Expiration of SAN Controller Batteries
N.B. newer SAN firmware (07.35.41.00 or later) alters how the battery state is determined. Please read Determining battery state section below
Like any high-performance RAID controller, the controllers in IBM SANs have a RAM-based write-cache. This allows data to be held in fast RAM before being written to the slower discs and so stops the servers attached to the SAN being held up by disc seeks, etc. Like RAM in a computer, if the power is lost the data held in it will be lost. If this happened, major corruption could occur on the discs as the servers would assume the data was safely on the permanent disc storage. Therefore, the controllers have battery backups that will maintain the data in the RAM for a period of time if the power is lost.
If the batteries fail, the controllers will disable the RAM write-cache leading to a large drop in performance of the SAN. The batteries have a designed lifespan of around 2 years.
By default, the SAN will test the batteries every 3 months. This involves a complete discharge and recharge, during which the write-cache is disabled (i.e. performance will be impacted) for several hours. For this reason, the so-called learning cycle would not want to be run any more frequently.
N.B. Battery state monitoring is much improved with newer SAN firmware (full documentation here). With firmware of 07.35.41.00 or later, Smart Battery Learn Cycle tracks the actual performance of the batteries and only warns when the battery is no longer able to maintain the up time requirement of 72 hours. If you receive a Defective Battery warning, this warns of imminent failure and the battery should be replaced ASAP.
To determine your firmware version, open the Storage Subsystem Profile window and scroll down:
If your firmware is older than 07.35.41.00, the SAN simply uses a clock which may be reset (as the real age of the battery is not known by the SAN). It will give warnings when they approach 720 days old.
When a new battery is fitted, you must reset its clock back to zero to remove any warnings. It will apparent that you could, of course, reset this counter at any stage even without replacing a battery to remove any warnings. This will clear the warning light on front of the SAN meaning that if any other warnings or errors are found they will not be hidden by the battery warning, but you should be aware that that battery or batteries are, of course, living on borrowed time.
The batteries will not immediately fail when they reach 720 days, but once that is exceeded, they have reached the end of their designed life. It would therefore be prudent to take steps to prepare for unexpected battery failure as if a battery does fail, performance will be significantly impacted until a replacement is sourced.
Therefore, Precedence recommends that your SAN is upgraded to the latest firmware. Alternatively, when the batteries approach 720 days old and the initial warnings are displayed, you should source replacement batteries'''. Once received, you may either fit them straight away for your peace of mind in the knowledge that there will be no unexpected performance penalties or you may keep them close by ready for when the current batteries finally do fail.
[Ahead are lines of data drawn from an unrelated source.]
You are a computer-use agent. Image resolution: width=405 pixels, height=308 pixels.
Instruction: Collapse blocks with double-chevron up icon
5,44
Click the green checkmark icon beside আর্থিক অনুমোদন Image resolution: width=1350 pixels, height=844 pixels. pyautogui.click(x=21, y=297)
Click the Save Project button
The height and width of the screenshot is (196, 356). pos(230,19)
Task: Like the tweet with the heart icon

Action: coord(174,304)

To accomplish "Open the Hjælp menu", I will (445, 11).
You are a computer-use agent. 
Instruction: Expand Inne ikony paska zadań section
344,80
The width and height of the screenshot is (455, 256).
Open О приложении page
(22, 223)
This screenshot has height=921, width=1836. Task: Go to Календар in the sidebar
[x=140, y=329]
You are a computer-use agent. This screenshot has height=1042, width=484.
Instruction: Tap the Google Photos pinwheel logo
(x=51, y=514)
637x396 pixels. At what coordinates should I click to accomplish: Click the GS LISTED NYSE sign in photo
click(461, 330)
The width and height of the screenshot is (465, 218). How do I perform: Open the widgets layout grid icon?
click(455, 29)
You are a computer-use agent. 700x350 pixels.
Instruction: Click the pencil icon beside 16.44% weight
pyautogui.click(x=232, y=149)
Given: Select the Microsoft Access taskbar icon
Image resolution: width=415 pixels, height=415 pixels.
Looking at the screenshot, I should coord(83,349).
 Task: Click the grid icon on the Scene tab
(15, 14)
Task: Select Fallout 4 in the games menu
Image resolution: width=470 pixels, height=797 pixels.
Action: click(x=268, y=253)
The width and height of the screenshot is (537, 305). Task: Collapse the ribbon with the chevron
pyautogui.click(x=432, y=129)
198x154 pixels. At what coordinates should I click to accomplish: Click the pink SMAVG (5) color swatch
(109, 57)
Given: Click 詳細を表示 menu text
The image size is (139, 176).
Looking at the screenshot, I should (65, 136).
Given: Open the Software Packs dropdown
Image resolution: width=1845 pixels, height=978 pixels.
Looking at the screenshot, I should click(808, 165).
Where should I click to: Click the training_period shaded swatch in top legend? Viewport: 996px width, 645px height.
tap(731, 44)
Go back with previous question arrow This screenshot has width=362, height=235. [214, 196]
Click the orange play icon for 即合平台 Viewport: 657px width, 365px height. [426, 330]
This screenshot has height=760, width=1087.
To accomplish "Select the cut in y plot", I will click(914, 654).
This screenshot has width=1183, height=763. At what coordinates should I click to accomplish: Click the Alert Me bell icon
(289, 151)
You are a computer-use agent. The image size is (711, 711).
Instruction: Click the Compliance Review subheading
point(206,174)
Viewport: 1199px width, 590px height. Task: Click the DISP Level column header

The warning light of an IBM SAN will come on for various warning events, including these battery related events:
- Event 2113 – cache battery nearing expiration
- Event 210C – cache battery failed
These events can be confirmed using the IBM DS Storage Manager software.
Should you reset the battery age?
If battery age tracking is enabled, you need to reset the age of your battery if the Recovery Guru process tells you to do so or when you replace the battery.
What happens if you do not replace the battery once it has failed?
If you do not replace the battery in the controller, the controller cannot complete write caching. Data will not be cached in the event of a power loss.
How is the battery tested?
Batteries are routinely tested using learn cycles. The learn cycle completes these operations:
- Discharges the battery to a pre-determined threshold
- Charges the battery back to full capacity
It might take several hours for a learn cycle to complete. Write caching on all logical drives is disabled during this time. Learn cycles are scheduled to start automatically at regular intervals, at the same time and on the same day of the week. The interval between cycles is described in weeks. It is possible to adjust the interval.
For mission-critical data storage, Precedence Technologies' recommendation is to purchase replacements for both batteries once Event 2113 (cache battery nearing expiration) has been noted. Past this point, optimal operation of batteries cannot be guaranteed although the SAN may continue to operate as normal for some time. Prolonged use of old batteries increases the chances of data loss in the event of a power failure. By the time a further warning event has been noted the batteries may have degraded to the point where they cannot maintain a charge. This advice is reflected in the recovery steps offered by the Recovery Guru:
- Replace the battery now and assume the risk of losing cached data.
- Replace the battery during your next scheduled downtime (maintenance period).
- Wait until the battery reaches its expiration date before you replace it.
Procedure for battery replacement when using a dual controllers SAN
- If there are any hosts connected to this storage subsystem that are NOT running a host-based, multi-path failover driver, stop I/O to the storage subsystem from each of these hosts.
- Place the affected controller offline.
- From the Support tab, click the Manage Controllers link, and then click the Place Controller Online or Offline link.
- Select the affected controller, then select Place controller offline.
- Click the OK button.
- Click the Save As button in the Recovery Guru dialog to save the remaining steps to a file. These steps may no longer be accessible from the Recovery Guru dialog after you complete step 4.
- Click the Recheck button to rerun the Recovery Guru. There should be an Offline Controller problem reported in the Summary area.
- Follow the Offline Controller Recovery Steps, until you have removed the controller. After you have removed the controller, do not continue with the Offline Controller Recovery steps until you are instructed to do so later in this procedure.
- Replace affected battery with a new replacement battery. Refer to your hardware documentation for the battery replacement procedure.
- Complete the remaining Offline Controller Recovery Steps. Once you have completed the Offline Controller Recovery Steps, go to step 8.
- Record the installation date (today's date) and the new replacement date (according to the battery's warranty).
- From the Tools tab, click the Change Battery Settings link.
- Select the battery you just replaced, and then click Reset to set the affected battery's age to zero.
Notes: The time it takes to fully charge the battery depends on the model of the battery and its current state. While it is charging, the battery will report a Charging status. Consult the appropriate hardware manual for your model. If the battery is SBD-capable (the Smart battery field in the Details area is YES), then the battery will also start an initial Learn Cycle once the battery is fully charged. Write caching will be reinstated once the initial Learn Cycle is complete.
Click the Recheck button to rerun the Recovery Guru. The failure should no longer appear in the Summary area. If the failure appears again, contact your technical support representative.